_Task instructions:_ Restate, word for word and with no pictures, the stretch of lines in the data below that begins at the line with "1260x882 pixels." and ends at the line with "the 'dr > 5'", inclusive.

[Collected data]
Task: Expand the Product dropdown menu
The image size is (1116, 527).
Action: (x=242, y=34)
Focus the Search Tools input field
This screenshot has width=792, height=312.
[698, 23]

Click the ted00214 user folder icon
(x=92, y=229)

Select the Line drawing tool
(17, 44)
...
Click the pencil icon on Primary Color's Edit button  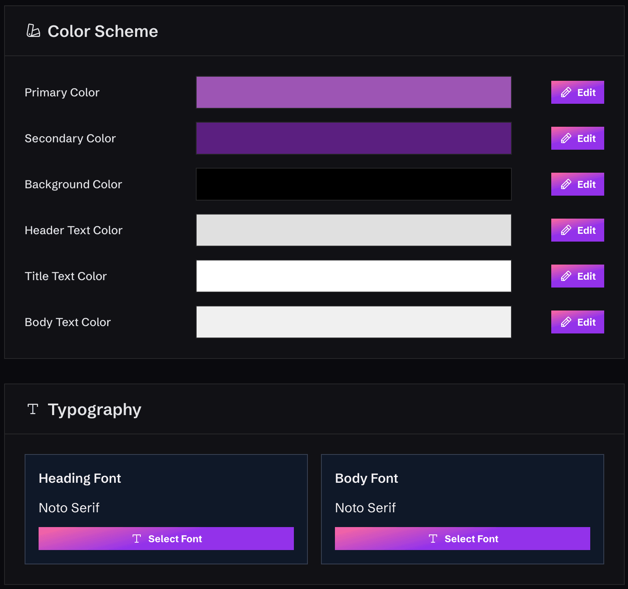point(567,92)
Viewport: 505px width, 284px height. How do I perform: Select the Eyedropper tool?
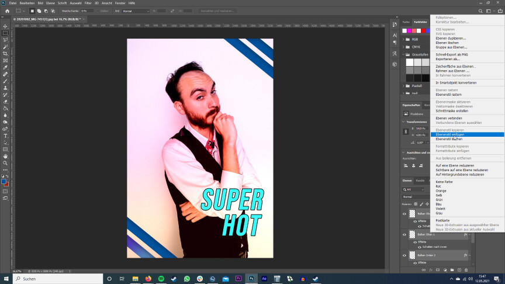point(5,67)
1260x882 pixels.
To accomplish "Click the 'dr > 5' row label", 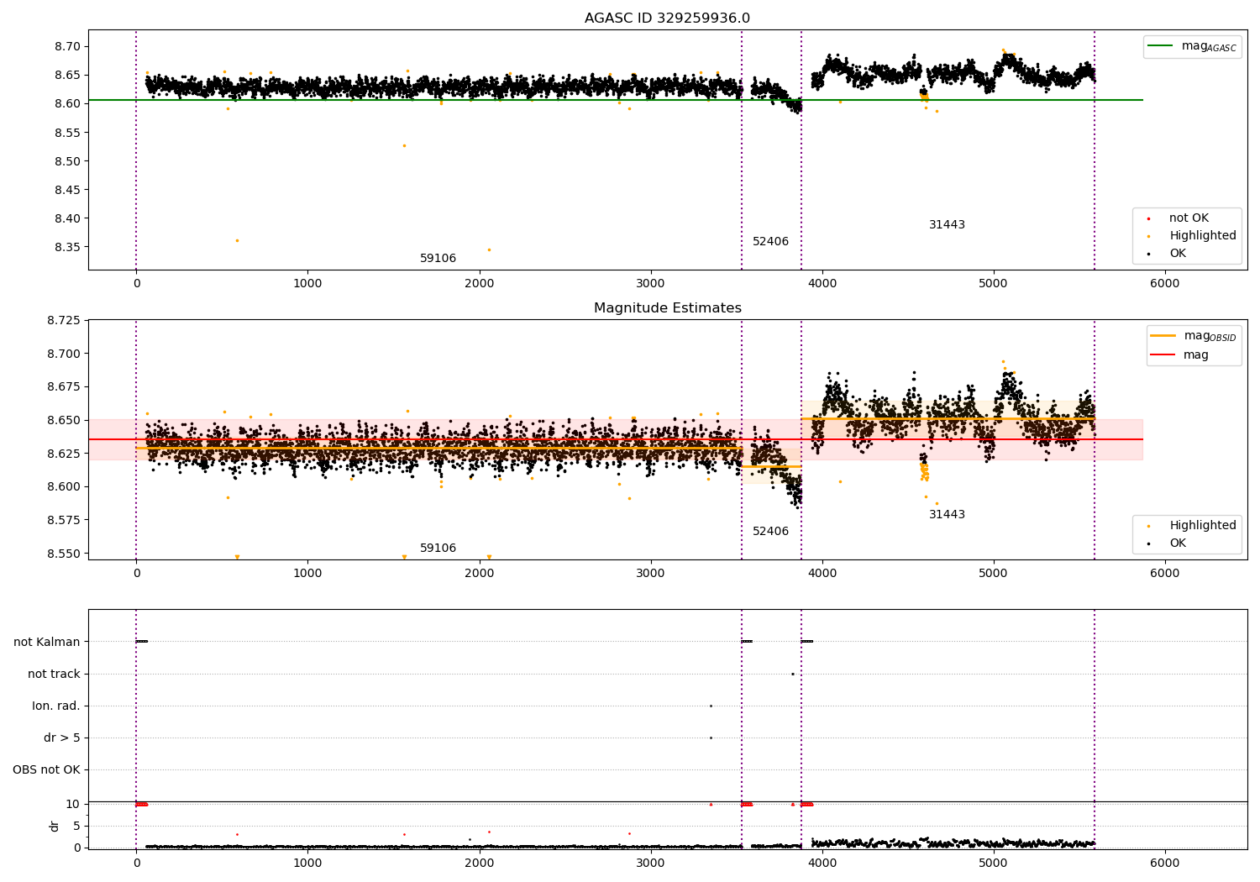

_Response:_
1260x882 pixels.
To accomplish "Click the 'dr > 5' row label", 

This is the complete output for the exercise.